Elite High School Coach Has Made Basketball a Family Business

After Morgan Park High School won the boys 3A, state championship in 2018, Nick Irvin held a news conference to talk about the team’s success. Photo credit: Courtesy of Nick Irvin
After Morgan Park High School won the boys 3A, state championship in 2018, Nick Irvin held a news conference to talk about the team’s success. Photo credit: Courtesy of Nick Irvin

Elite High School Coach Has Made Basketball a Family Business

BY WENDELL HUTSON, Contributing Writer

Playing basketball is all Nick Irvin, a former high school star, has done since he was a little boy growing up in Roseland on the Far South Side.

“Basketball is something that my dad instilled in me because it was what he knew and what he loved,” recalled Irvin, a 42-year-old Hyde Park resident. “It was basketball that kept me out of trouble when I was growing up and basketball gave me something constructive to do when I was not in school.”

After 12 years as the varsity boys’ basketball coach at Morgan Park High School, Irvin resigned two weeks ago to accept an assistant basketball coach position at Western Illinois University (WIU) in downstate Macomb. During his tenure at Morgan Park, Irvin became one of the most successful coaches in state history, winning 301 games and losing 12 and averaging 20 wins every season. He won four class 3A state titles, a state third-place finish and one Public League city championship.

But Irvin is not the only family member making a career out of basketball. His siblings also have matched his success.

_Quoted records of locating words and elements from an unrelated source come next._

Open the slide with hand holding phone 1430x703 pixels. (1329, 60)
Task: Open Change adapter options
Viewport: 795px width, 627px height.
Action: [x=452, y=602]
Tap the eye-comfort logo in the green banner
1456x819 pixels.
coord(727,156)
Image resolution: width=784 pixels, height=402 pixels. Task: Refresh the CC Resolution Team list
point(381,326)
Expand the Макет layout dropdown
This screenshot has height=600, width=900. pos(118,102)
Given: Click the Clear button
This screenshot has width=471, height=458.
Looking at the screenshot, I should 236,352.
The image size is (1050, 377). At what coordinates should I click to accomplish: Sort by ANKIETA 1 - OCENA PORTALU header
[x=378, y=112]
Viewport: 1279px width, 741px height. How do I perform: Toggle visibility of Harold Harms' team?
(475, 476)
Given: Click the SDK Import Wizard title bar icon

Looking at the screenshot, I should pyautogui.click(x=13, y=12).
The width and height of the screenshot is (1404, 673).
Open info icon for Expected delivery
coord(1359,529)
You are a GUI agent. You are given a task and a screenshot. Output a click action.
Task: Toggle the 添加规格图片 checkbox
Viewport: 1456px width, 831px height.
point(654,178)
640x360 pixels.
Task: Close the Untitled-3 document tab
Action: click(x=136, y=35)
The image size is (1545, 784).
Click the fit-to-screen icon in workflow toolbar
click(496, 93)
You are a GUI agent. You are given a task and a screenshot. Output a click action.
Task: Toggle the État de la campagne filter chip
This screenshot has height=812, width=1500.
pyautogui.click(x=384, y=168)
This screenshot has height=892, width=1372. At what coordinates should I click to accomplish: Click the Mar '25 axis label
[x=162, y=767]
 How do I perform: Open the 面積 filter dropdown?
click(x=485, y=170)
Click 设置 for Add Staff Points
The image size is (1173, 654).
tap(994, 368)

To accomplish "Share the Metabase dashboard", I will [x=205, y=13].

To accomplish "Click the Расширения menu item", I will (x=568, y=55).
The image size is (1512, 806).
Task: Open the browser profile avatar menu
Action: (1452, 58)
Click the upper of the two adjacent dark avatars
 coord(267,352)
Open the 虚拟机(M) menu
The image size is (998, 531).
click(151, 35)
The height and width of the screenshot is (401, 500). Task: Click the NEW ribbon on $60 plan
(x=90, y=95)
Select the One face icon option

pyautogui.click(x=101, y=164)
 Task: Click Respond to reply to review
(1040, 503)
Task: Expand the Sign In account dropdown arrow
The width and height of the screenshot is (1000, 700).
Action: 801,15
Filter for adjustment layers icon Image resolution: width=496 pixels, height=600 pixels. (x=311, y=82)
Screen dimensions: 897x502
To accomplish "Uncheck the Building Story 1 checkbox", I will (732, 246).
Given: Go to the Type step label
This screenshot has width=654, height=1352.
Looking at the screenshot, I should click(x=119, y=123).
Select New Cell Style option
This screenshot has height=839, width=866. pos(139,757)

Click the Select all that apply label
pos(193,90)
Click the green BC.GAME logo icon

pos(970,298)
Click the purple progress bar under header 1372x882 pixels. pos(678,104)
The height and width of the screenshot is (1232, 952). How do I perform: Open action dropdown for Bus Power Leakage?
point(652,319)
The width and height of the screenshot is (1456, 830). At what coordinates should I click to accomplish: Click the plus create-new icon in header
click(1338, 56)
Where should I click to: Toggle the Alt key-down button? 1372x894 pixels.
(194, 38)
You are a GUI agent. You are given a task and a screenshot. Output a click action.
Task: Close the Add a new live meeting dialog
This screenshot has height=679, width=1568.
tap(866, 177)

There’s Byron Irvin, a former NBA player and now an NBA agent; Lance Irvin, men’s basketball coach at Chicago State University; Mike Irvin runs the family’s amateur basketball program, Mac Irvin Fire; McGlother Irvin Jr. runs the Mac Irvin Lady Fire basketball program; Cynthia Irvin is a sports coordinator for Chicago Public Schools; and Corry Irvin, his sister-in-law, is the women’s coach at St. Xavier University, a Catholic school on the southwest side.

And their late father, McGlother Irvin Sr., who died in 2011, was considered Chicago’s “Godfather” of high school basketball. He founded the Mac Irvin Foundation to help at-risk youth as well as the Mac Irvin Fire, whose alumni include former NBA star Antoine Walker. Nick Irvin’s mother, Louise Irvin, died in 2019.

“I know they [my parents] are proud of me and all their children and what we have accomplished thus far, and I look forward to the day when I can go visit their gravesite to tell them I became a head, college basketball coach,” said Nick Irvin, who is married with two daughters. “It is my goal to someday become a college basketball coach and this new position with WIU is a step in the right direction. I loved my job at Morgan Park and I will really miss the family I had there, but this was an opportunity I could not pass up.”

Lance Irvin, 51, said it was a treat to work for his little brother as an assistant coach at Morgan Park.

“Nick is a master motivator. He spent a lot [of] time with his players and made sure they performed well in the classroom,” said Lance Irvin. “As a coach myself, I know if you want guys to play for you, then you have to get to know them and Nick is something, he gets to know anyone he is around.”

And one thing people might not know about Nick, according to Lance Irvin, is his love for cooking.

“Chef Nick is what he likes to call himself,” Lance Irvin said, adding he and Nick sometimes have cooking battles and send each other photos of meals they’ve cooked, he jokingly said. “This guy thinks he is a five-star chef and if you ask him, he will tell you his specialty is sautéed potatoes with chicken.”

Among the first things Nick Irvin said he wants to help WIU do is to improve its overall record, whose overall record was 10 wins and 21 losses for the 2018-19 season. He also wants to help recruit “good” players to join what he described as a competitive team already in hopes of going to the NCAA (National Collegiate Athletic Association) tournament.

“Coach Jeter has been around a long time and is a very good coach, who I know I can learn a lot from,” Nick Irvin said. “I am grateful for the opportunity he has afforded me to work with him and his talented staff and help build on the future success of the program.”

In a statement, Rob Jeter, men’s basketball coach at WIU, said Nick knows how to win.

“He’s an energetic, successful head coach who has proven to develop high-level student-athletes. I have a ton of respect for Nick and the Irvin family,” said Jeter. “For such a big city, the Chicago basketball community is tight-knit, and the Irvins have strong ties. Coming back to Chicago and giving one of our own an opportunity was a priority for me, and I’m excited to have Nick join us at Western.”

Standing 6’1”, Nick Irvin graduated from Carver High School in 1997 as a standout guard and played two years at Fresno State University in California.

“Yeah, I would have loved to play in the NBA, but sometimes the ball does not always bounce your way,” Nick Irvin told the Citizen. “That is what I tell my players because not everyone will make it to the NBA.”